Back to the problem: After trying the script with nothing written in Apache/PHP error log about a possible error (of course I changed error_reporting to E_ALL), I switched to command line in order to find out what was happening:

php the-offending-script
<some output>
Killed

Killed? WTF!

Ok, let's look at kernel messages, is this run out of memory? Did the oom killer kick in? Unfortunatelly no, everything seemed fine. Is MySQL low on connections? Increased, no solution. Watched memory footprint via memory_get_usage(). Nothing suspicious. Next step to try with strace but again no usable hint.

The script was killed with an exit code of 137 (that is 128 + 9) which means it received the SIGKILL signal. So I increased user limits - or more preciselly disabling the limits cpanel software has introduced. Still the script was killed at random points.

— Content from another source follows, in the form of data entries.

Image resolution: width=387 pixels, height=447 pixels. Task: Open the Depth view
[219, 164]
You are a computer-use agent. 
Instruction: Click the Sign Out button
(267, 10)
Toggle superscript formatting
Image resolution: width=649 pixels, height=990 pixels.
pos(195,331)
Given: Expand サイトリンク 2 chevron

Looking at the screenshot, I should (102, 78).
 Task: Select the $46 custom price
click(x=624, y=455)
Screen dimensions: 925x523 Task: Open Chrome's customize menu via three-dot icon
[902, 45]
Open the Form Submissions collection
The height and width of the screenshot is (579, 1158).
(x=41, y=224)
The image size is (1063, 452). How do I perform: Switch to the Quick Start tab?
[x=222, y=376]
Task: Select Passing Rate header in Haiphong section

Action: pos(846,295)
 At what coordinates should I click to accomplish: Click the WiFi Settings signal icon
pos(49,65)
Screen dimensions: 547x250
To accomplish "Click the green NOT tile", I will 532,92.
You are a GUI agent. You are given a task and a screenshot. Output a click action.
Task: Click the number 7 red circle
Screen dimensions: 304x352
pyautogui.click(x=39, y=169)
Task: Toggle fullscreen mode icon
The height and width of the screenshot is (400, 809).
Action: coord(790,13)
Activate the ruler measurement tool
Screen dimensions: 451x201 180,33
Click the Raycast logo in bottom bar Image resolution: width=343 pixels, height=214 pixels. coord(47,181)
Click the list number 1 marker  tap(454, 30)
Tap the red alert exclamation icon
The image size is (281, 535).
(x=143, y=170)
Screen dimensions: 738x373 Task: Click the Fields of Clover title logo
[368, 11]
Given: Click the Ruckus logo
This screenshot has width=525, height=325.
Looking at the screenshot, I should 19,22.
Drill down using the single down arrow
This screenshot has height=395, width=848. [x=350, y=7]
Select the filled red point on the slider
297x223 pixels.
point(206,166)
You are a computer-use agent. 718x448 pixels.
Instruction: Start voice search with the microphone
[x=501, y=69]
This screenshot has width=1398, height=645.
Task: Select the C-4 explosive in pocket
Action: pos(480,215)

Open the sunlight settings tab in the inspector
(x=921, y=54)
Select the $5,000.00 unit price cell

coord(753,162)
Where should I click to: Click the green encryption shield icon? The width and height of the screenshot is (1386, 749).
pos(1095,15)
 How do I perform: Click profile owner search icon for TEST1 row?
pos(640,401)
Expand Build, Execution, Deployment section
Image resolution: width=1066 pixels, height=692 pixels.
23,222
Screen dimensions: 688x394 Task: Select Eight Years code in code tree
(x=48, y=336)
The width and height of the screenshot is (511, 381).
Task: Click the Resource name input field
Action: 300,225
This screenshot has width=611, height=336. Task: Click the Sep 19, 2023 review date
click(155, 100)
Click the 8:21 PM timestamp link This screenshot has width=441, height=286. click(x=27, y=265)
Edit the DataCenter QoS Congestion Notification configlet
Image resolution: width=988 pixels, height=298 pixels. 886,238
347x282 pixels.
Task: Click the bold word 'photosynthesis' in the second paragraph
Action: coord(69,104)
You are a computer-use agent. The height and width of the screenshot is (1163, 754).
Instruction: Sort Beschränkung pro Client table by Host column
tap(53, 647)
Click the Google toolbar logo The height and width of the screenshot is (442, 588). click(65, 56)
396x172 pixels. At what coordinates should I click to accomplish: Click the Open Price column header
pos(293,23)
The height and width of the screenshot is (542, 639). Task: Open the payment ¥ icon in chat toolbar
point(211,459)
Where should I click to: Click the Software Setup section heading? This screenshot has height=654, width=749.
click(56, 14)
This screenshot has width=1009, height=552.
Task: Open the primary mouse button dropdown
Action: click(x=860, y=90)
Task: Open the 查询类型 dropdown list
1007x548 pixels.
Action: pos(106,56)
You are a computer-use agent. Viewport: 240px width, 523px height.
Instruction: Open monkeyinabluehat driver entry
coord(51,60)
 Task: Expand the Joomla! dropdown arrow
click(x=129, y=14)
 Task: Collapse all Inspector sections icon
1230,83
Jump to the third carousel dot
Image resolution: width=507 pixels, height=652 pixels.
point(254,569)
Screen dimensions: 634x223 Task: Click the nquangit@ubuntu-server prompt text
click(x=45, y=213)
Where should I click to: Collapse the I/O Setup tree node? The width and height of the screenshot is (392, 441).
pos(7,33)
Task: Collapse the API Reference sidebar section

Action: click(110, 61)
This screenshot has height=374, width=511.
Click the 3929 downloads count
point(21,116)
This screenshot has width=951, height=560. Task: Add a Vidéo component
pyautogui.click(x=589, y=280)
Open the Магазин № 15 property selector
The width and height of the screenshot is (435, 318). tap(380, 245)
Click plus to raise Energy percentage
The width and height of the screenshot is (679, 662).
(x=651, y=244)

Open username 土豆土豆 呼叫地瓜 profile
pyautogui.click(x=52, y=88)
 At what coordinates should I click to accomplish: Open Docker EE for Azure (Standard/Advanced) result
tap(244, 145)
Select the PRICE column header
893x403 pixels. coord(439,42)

Confused, I tail'd all of the /var/log/*.log, run the script and voilla:

Jul 17 XX:XX:XX host lfd[31295]: *User Processing* PID:24845 Kill:1 User:XXX RSS:457(MB) EXE:/usr/local/bin/php CMD:php the-offending-script

This is from a file called /var/log/lfd.log and it turned out its part of the ConfigServer package. What this does is to kill a process when it's above a memory limit, time limit or a number of processes per user limit - in this case it was the memory.

The fun part was that the comments in the configuration file at /etc/csf/csf.conf about "Process Tracking" shows a warning about not enabling this:

Warning: We don't recommend enabling this option unless absolutely necessary as it can cause unexpected problems when processes are suddenly terminated. It can also lead to system processes being terminated which could cause stability issues. It is much better to leave this option disabled and to investigate each case as it is reported when the triggers above are breached

So I just set the PT_USERKILL to "0", restarted the LFD daemon via /etc/init.d/lfd restart and problem solved!

PS: I forgot to tell you that no email was set in CSF configuration to receive these warnings. How awesome is that?